Vandaag zijn de gemeenteraadsverkiezingen. Ik ga niet stemmen. Niet vanwege anarchistische of andere anti-autoritaire beweegredenen, maar omdat ik, hoewel ik woonachtig ben in Amsterdam, sta ingeschreven bij m’n ouders in het Hoeksche Waardse Numansdorp.
Ik wil de overwegend rechts-conservatieve dorpelingen niet met mijn links-progressieve stem opzadelen. Vanwege die intellectuele kloof tussen de Randstad en de provincie en zo, weet je wel. Al zou het wel lachen zijn. Stemmen op die ene geitenwollen sok die Zwarte Piet bij de intocht wil verbieden en een vrouwenquotum van 50 procent bij het bestuur van de Oranjevereniging wil instellen. Dat ie dan door die ene stem van mij precies genoeg mandaat heeft voor een zetel in de raad en daar alle refo’s en VVD-boeren gaat lopen trollen. Waarom er geen genderneutrale wc’s zijn in het clubhuis van het lokale chapter van de Nederlandse Bond van Plattelandsvrouwen, bijvoorbeeld.
In mijn ogen is het vaak allemaal wel heel knullig, die gemeentepolitiek. Een beetje zoals Den Haag, maar dan nog amateuristischer. Mensen die de raad uit worden geflikkerd omdat ze hebben gelogen over dat ze weleens in een en dezelfde ruimte waren als Mark Rutte. Maar dan bleek dat later Halbe Zijlstra geweest te zijn. Maar dat was dan om een bron te beschermen, of zo. En wat die knulligheid betreft, is er geen kloof tussen Randstad en provincie. Je hebt tenslotte overal aandachtsgeile mensen die te lelijk zijn om een rolletje in GTST te bemachtigen en te slecht zingen om bij The Voice of Holland de stoelen om te laten draaien.
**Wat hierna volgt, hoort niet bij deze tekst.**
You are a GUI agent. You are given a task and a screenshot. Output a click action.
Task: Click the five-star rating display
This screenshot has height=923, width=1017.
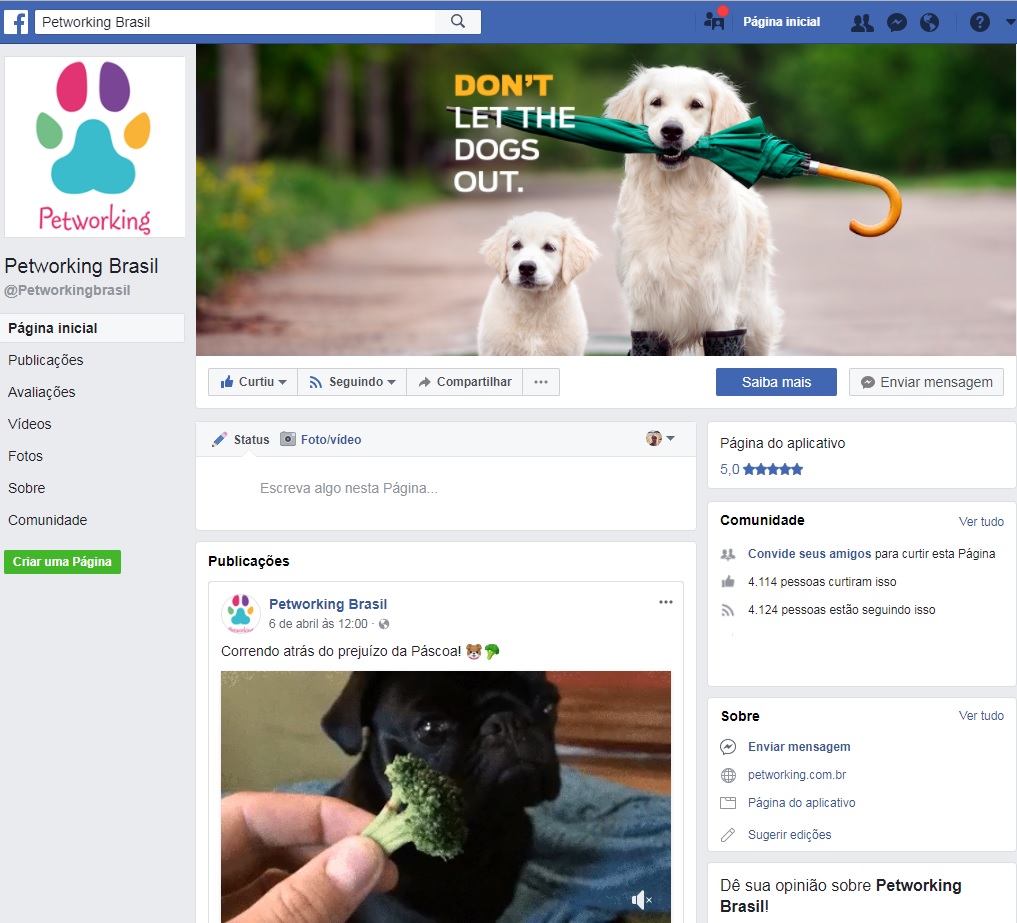pos(772,469)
Gelukkig voor hullie zijn voor de lokale politiek talent en looks geen vereiste. And so the clowns join the circus. Er zitten er ook bij die niet door lijken te hebben dat ze zich in een stad en niet op het platteland verkiesbaar hebben gesteld. So much voor de kloof. Zo wil brilletje Eerdmans van Leefbaar Rotterdam halalslagers uit de havenstedelijke winkelstraten weren. Hierin voelt hij zich gesteund door ‘de bevolking’. De bevolking koopt namelijk nooit eens een lamskoteletje bij de halalslager. De schapen hangen daar maar wat te rotten in die koelcellen. Personeelskosten, winkelhuur en belastingen betalen die halalslagers al jaren uit eigen zak.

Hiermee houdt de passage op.